Результатом разочарования как в России, так и в поляках, стало усиление в среде чешской общественности симпатий по отношению к Австрийской империи. Ф.Л. Челаковский из Бреслау писал: «Наша политика не может быть иной, чем всем сердцем держаться австрийской власти. И поскольку она до сих пор удовлетворяла все наши требования, мы будем использовать и дальше то оружие, которым до сих пор воевали, а именно: верность и выдержку, и путь законности, и нет сомнений, что власть эта со временем ещё больше склонится в нашу сторону» [32, с. 88].

Франтишек Ладислав Челаковский, таким образом, предвосхитил идейную эволюцию другого выдающегося чешского публициста – Карела Гавличека-Боровского (1821–1856). Свою идейную эволюцию он изложил в серии статей «Славянин и чех» (чеш. «Slovan a Čech»), вышедшей, по совпадению, в газете Pražské noviny в 1846 г., практически сразу после восстаний в Вольном городе Краков, австрийской Галиции и прусской Познани.
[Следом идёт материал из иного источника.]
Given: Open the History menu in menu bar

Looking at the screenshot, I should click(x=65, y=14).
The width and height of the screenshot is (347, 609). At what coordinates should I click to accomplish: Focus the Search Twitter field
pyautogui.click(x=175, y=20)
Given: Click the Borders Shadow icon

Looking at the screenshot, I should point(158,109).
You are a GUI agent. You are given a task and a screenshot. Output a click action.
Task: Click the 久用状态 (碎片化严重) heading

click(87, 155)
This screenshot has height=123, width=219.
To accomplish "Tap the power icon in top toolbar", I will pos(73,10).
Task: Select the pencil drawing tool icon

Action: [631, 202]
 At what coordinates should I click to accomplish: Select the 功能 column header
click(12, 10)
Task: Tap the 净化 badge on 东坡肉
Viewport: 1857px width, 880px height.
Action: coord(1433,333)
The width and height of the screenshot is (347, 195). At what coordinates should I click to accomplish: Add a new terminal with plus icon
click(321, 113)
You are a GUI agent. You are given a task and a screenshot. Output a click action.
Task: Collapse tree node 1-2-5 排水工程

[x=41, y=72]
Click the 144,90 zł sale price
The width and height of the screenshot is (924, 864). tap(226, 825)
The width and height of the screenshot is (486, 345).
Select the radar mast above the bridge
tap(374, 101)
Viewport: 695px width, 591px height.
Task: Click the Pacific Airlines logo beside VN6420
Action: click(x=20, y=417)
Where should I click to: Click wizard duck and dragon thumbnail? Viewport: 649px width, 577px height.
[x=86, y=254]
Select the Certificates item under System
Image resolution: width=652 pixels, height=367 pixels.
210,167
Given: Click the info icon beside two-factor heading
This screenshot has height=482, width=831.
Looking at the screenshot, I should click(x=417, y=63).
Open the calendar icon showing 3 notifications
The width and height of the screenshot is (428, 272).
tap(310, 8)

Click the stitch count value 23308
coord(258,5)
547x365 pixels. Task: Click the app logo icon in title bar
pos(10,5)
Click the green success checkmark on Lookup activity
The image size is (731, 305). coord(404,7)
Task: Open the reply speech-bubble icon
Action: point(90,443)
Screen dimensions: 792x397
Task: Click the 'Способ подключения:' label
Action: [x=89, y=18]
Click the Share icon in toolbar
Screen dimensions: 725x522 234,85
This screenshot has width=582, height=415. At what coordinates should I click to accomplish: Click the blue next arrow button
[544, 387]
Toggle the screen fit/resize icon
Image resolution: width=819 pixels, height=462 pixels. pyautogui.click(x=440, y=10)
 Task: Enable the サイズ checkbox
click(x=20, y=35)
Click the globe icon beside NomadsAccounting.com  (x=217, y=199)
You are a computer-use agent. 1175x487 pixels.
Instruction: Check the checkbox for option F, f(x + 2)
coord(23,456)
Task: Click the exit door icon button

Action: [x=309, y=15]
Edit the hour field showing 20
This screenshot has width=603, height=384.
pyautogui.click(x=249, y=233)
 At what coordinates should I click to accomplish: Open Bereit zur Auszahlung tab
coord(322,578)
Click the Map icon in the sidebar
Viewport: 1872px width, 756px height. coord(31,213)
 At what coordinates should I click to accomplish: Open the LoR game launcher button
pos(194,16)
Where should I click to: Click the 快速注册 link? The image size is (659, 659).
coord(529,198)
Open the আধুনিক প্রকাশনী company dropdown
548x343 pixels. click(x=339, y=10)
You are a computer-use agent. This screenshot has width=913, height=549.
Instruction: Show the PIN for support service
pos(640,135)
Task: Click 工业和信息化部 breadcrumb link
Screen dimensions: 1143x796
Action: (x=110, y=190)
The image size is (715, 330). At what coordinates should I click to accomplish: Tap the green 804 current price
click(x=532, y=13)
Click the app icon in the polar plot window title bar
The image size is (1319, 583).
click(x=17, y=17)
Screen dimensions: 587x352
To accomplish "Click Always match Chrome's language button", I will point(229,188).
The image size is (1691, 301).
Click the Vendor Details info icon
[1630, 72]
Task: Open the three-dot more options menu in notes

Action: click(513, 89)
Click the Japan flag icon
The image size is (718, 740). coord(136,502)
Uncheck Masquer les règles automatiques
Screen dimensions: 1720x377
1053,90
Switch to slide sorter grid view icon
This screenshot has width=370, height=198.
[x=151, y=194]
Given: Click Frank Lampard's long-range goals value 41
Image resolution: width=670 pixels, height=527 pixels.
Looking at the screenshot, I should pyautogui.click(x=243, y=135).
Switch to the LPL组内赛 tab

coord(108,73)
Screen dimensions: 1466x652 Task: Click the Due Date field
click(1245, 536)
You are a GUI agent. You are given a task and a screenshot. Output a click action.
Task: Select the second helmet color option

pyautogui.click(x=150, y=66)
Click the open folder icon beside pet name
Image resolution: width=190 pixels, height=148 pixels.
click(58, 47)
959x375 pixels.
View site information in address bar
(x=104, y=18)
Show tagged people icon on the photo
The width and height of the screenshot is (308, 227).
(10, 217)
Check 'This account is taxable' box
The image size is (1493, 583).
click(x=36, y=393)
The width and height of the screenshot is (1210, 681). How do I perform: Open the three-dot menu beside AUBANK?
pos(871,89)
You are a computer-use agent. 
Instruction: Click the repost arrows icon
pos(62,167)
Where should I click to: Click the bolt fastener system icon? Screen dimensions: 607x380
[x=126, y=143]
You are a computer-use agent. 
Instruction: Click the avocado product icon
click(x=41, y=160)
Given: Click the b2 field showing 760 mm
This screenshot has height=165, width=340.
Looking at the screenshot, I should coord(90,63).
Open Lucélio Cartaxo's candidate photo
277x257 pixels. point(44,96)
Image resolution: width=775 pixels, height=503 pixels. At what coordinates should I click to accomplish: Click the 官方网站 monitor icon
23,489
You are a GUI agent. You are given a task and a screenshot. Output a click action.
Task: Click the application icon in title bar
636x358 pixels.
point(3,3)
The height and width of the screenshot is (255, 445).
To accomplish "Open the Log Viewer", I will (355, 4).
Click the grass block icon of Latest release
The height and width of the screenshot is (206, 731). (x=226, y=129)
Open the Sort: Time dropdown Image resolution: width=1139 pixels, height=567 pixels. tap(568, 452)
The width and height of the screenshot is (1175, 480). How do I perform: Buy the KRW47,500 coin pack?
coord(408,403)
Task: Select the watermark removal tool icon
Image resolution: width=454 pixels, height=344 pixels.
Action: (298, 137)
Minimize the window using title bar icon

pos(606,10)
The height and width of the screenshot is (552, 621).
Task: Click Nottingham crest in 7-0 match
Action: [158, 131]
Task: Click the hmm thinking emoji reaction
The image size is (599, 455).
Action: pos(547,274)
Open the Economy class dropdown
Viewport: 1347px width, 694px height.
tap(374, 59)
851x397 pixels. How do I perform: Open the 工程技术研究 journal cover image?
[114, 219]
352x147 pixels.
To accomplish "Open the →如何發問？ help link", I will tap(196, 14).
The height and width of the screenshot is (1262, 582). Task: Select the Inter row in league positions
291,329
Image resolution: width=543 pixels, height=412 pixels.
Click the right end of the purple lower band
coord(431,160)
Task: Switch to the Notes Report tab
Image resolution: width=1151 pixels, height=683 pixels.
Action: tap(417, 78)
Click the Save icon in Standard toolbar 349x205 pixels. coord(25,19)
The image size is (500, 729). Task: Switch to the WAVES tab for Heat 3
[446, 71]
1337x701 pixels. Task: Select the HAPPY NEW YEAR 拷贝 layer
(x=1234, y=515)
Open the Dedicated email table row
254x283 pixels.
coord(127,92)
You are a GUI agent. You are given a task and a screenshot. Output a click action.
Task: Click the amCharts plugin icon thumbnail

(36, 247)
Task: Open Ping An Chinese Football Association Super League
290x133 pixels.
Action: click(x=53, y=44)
Свои впечатления о путешествиях по славянским странам, перевернувшим его мировоззрение, К. Гавличек-Боровский описывал так: «Я узнал Польшу и она не понравилась мне, с ненавистью и презрением оставил я сарматский край и после Нового года в суровые морозы я трясся в кибитке на Москву, согреваемый одним лишь жаром сердечной всеславянской взаимности. Русские морозы и иные русские дела угасили во мне последние искры всеславянской любви…» [123, s. 35]. Из поездки в Россию и Польшу К. Гавличек-Боровский вынес твёрдое убеждение в том, что «русские об остальных славянах думают не по-братски, а по-собственнически», а «поляки – это такие же русские, но со связанными руками» [123, s. 64]. Альтернативой панславизму, предполагавшему объединение всех славян, К. Гавличек-Боровский видел идеологию австрославизма, кредо которой и сформулировал в завершении своего публицистического сериала: «Австрийская держава – вот наилучшая гарантия сохранения нашей народности» [123. s. 69].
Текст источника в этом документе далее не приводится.